- _Prompt_
A faithful copy of all the entries is required, with no pictures in it.

- _Material to process_

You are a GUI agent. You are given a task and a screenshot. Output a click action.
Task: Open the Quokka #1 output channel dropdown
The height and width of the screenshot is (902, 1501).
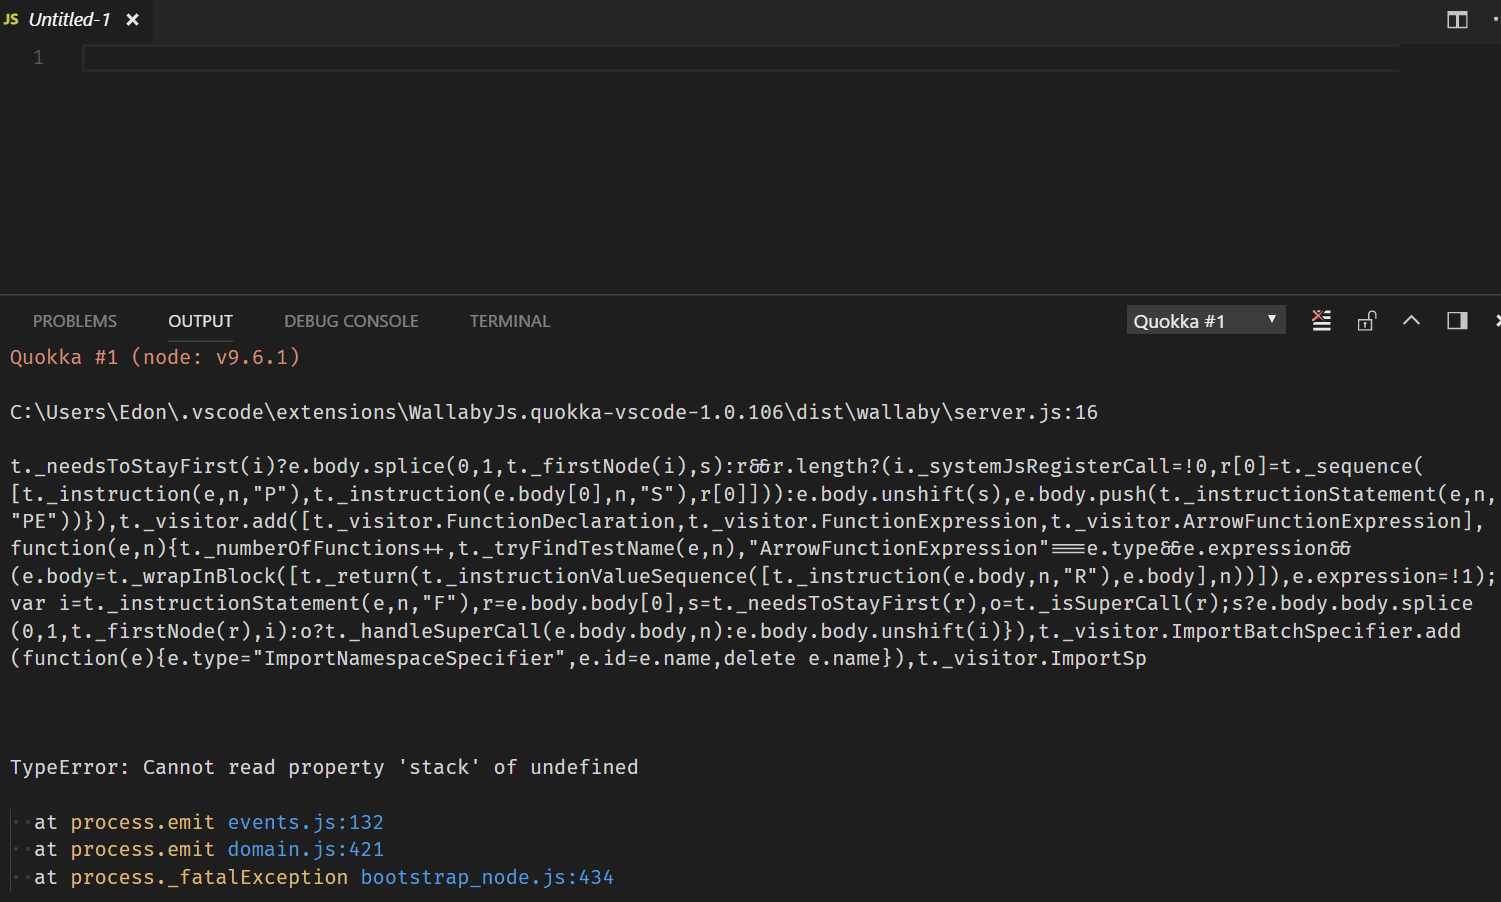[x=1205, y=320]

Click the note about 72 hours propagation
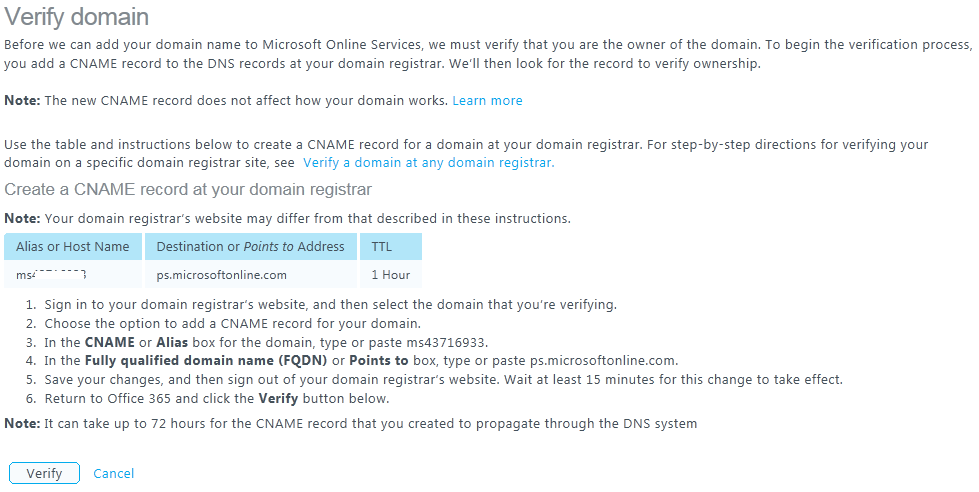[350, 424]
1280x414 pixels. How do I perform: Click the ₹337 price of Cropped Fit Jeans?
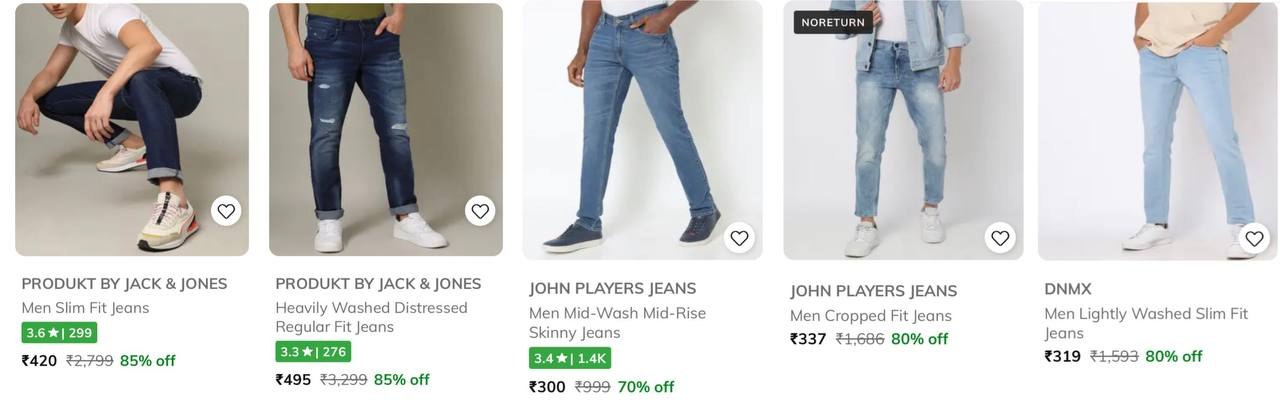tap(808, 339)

- _Task result_
You are a GUI agent. You are given a task and a screenshot. Output a click action.
Task: Open the Quokka #1 output channel dropdown
The height and width of the screenshot is (902, 1501).
[x=1205, y=320]

Click the note about 72 hours propagation
[350, 424]
1280x414 pixels. How do I perform: Click the ₹337 price of Cropped Fit Jeans?
tap(808, 339)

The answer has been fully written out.